Instructions for the task:
Whenever the word "height" turns up in a line of the data below, copy that line.

[Opening The records section]

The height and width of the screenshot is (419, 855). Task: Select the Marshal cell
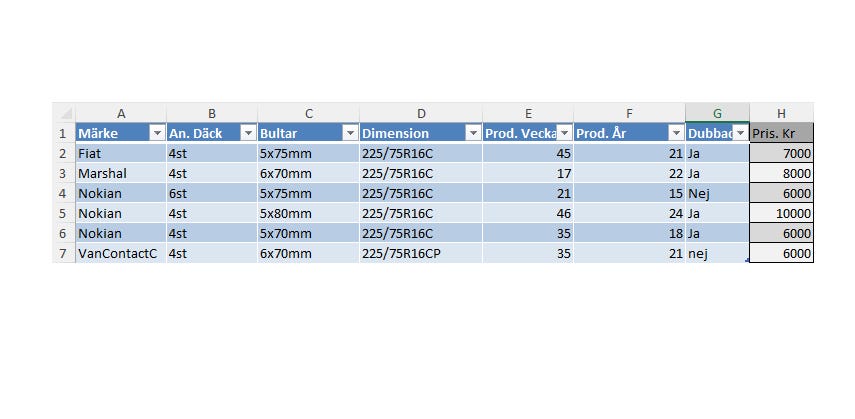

[Closing The records section]
[Opening The records section]

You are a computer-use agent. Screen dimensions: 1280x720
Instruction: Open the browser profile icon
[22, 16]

[Closing The records section]
[Opening The records section]

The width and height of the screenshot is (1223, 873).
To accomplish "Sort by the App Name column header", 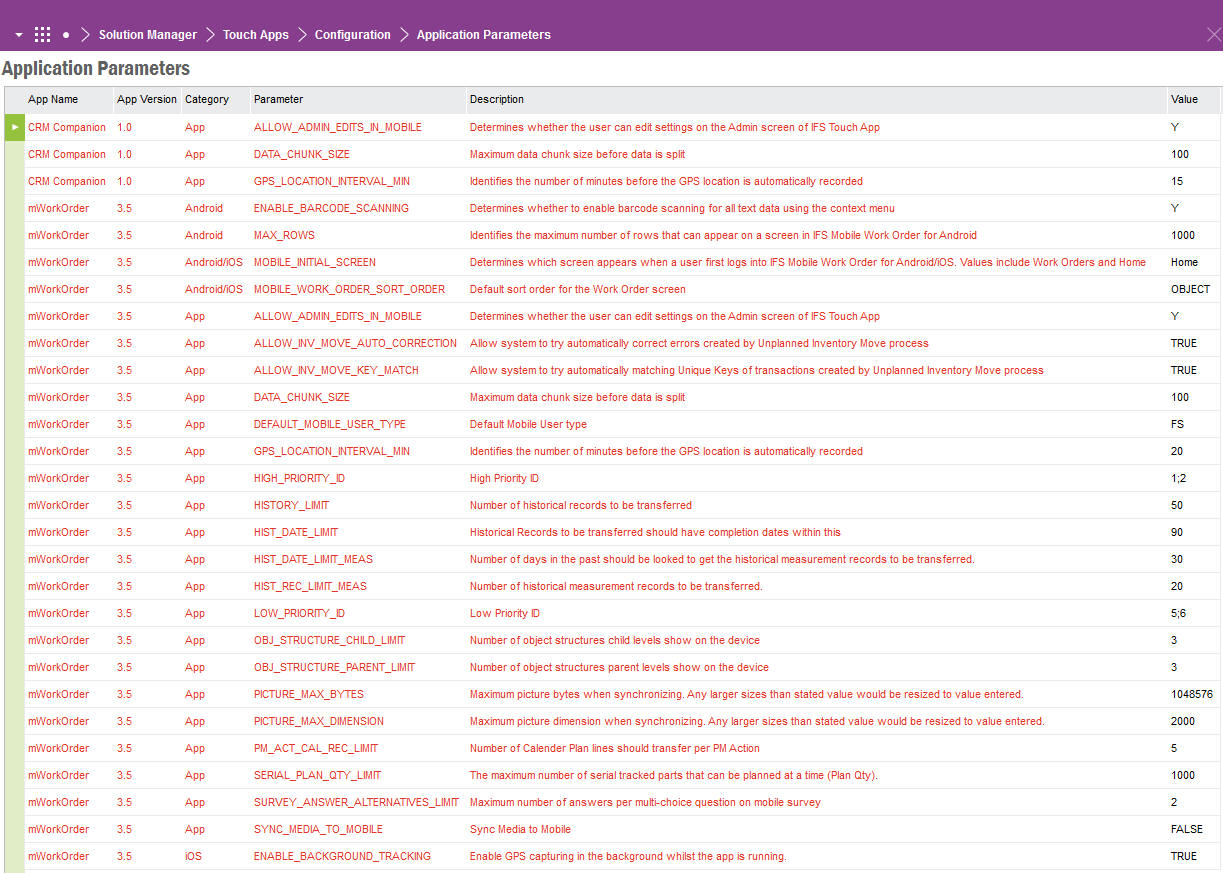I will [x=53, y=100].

[Closing The records section]

Answer box:
The height and width of the screenshot is (419, 855). Task: Select the Marshal cell
The width and height of the screenshot is (1223, 873).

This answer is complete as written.